Last updated on May 4th, 2021 at 03:17 pm
April 28th marked the three year anniversary of Alfie Evans’ death. Not even two years old, in hospital in his native United Kingdom, he endured long and fierce fights that had turned his life and his little body into a battlefield. After five days of agony following the removal of ventilation support which had kept him alive despite a severe neuro-vegetative disease, he left this world.
His parents’ requests to transfer him to another hospital abroad, where they could at least try palliative therapy, had been to no avail. The appeal of the Holy Father, and demonstrations by associations for human rights were of no use.

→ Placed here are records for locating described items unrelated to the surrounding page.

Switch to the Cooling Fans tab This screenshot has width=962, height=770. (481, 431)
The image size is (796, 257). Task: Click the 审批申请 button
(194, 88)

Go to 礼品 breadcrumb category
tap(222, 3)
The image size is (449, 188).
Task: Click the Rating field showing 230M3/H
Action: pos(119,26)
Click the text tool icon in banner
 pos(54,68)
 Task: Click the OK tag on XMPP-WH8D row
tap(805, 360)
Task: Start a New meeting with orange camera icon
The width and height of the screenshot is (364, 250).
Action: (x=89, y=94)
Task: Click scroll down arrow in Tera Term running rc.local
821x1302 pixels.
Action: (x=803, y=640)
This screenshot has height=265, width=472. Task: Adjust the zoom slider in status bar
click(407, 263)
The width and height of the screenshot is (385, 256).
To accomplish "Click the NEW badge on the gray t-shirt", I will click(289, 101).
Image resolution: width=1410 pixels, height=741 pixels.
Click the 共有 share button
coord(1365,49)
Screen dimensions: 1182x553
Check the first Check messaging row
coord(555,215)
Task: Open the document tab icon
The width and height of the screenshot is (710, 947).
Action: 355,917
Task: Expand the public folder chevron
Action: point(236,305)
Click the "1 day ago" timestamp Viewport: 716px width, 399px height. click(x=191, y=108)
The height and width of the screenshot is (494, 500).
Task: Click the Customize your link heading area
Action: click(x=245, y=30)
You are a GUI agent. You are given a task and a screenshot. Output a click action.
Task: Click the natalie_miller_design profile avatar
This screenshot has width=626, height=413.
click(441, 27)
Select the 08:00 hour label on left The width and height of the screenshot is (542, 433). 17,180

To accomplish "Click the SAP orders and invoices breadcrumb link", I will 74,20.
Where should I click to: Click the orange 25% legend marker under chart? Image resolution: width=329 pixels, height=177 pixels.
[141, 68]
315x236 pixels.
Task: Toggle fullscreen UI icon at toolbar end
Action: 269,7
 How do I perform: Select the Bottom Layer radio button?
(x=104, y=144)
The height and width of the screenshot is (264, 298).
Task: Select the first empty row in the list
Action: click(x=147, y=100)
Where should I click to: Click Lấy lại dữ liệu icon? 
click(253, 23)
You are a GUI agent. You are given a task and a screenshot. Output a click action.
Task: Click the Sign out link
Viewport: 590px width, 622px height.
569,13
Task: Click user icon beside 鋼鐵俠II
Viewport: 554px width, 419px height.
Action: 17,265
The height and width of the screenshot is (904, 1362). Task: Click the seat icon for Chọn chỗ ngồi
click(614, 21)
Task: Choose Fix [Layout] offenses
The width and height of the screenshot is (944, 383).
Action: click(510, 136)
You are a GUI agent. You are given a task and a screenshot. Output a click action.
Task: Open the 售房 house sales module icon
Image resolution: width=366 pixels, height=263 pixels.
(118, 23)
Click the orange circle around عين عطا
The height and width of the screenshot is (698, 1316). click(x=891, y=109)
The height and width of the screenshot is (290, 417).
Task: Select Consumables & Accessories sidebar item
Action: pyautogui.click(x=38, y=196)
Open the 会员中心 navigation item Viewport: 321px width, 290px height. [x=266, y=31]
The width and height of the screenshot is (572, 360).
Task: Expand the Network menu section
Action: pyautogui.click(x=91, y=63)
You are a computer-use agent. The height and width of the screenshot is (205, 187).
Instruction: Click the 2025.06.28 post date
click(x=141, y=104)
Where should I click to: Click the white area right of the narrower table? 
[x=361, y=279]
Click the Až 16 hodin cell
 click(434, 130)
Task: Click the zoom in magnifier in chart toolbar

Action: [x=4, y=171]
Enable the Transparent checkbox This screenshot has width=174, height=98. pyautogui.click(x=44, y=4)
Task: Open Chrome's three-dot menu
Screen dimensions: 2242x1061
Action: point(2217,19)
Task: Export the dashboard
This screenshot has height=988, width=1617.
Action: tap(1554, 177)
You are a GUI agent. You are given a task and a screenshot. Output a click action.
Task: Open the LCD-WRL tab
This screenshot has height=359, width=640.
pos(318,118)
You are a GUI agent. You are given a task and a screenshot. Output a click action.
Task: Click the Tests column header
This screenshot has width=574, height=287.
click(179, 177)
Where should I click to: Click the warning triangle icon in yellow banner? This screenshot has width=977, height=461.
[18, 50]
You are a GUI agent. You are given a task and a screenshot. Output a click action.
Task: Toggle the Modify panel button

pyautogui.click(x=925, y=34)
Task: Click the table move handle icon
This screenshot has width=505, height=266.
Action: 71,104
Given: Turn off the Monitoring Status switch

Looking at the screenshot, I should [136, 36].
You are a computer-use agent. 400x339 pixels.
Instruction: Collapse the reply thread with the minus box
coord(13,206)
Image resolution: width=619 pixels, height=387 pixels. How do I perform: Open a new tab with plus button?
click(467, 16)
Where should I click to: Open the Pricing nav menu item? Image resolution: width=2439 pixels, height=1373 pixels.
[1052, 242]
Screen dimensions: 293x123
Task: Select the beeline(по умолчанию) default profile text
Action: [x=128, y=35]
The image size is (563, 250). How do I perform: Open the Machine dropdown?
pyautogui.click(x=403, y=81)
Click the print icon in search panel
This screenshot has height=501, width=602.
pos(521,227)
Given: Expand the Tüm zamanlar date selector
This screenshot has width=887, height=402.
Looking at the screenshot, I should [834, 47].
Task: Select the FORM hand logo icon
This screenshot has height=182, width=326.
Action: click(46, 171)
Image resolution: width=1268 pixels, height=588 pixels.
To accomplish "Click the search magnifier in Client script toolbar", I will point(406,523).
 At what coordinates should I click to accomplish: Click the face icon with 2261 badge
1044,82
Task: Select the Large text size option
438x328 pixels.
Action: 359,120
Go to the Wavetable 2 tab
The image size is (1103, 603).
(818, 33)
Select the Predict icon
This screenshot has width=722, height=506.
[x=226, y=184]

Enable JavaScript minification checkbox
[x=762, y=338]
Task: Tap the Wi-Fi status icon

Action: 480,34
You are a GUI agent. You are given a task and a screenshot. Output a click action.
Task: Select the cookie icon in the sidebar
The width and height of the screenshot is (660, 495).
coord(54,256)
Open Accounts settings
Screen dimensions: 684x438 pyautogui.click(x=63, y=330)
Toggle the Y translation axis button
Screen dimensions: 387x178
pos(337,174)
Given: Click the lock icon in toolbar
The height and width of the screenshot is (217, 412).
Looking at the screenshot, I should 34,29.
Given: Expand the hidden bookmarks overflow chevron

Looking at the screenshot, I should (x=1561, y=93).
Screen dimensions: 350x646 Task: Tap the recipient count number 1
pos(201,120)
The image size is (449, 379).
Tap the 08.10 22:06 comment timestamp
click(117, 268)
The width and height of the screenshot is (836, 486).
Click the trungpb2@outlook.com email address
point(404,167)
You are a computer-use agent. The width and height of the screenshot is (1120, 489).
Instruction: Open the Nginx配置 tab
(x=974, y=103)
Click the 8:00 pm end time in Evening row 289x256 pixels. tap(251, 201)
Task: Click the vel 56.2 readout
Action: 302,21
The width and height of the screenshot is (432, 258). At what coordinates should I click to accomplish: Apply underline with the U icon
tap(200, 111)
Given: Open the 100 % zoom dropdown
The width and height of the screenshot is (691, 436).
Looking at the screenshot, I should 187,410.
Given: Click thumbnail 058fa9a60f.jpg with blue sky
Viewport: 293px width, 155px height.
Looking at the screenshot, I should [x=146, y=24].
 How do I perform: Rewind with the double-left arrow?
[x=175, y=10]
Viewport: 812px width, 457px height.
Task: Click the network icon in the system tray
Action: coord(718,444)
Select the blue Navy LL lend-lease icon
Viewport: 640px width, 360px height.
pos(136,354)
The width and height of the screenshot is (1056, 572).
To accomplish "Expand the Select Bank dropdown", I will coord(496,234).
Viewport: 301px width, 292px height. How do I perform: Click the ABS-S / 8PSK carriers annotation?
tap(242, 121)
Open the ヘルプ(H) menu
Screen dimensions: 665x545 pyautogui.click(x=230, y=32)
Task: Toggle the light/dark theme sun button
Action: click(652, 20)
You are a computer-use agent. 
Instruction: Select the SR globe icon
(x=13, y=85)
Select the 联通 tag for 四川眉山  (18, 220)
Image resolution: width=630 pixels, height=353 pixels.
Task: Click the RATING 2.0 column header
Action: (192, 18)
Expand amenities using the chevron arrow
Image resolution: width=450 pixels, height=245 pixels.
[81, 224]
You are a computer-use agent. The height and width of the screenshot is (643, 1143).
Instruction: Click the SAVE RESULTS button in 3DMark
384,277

The willingness of the Bambin Gesù Hospital in Rome to take care of the child, and the fact that the Italian government had granted citizenship for Alfie to be treated there precisely so that he could be transferred to Italy, had all been in vain.
Alfie Evans (May 9, 2016–April 28, 2018).
Charlie Gard (August 4, 2016–July 28, 2017).
Isaiah Haastrup (February 18, 2017–March 7, 2018).
Three stories that are tragically similar, three children who were denied basic health care, three families destroyed, three headstones with names and dates. A Spoon River without words, just memories.
Charlie’s parents were not even allowed to take their child home, so that once the ventilation was removed he could stay in his mother’s arms when it was no longer possible to treat him in any way.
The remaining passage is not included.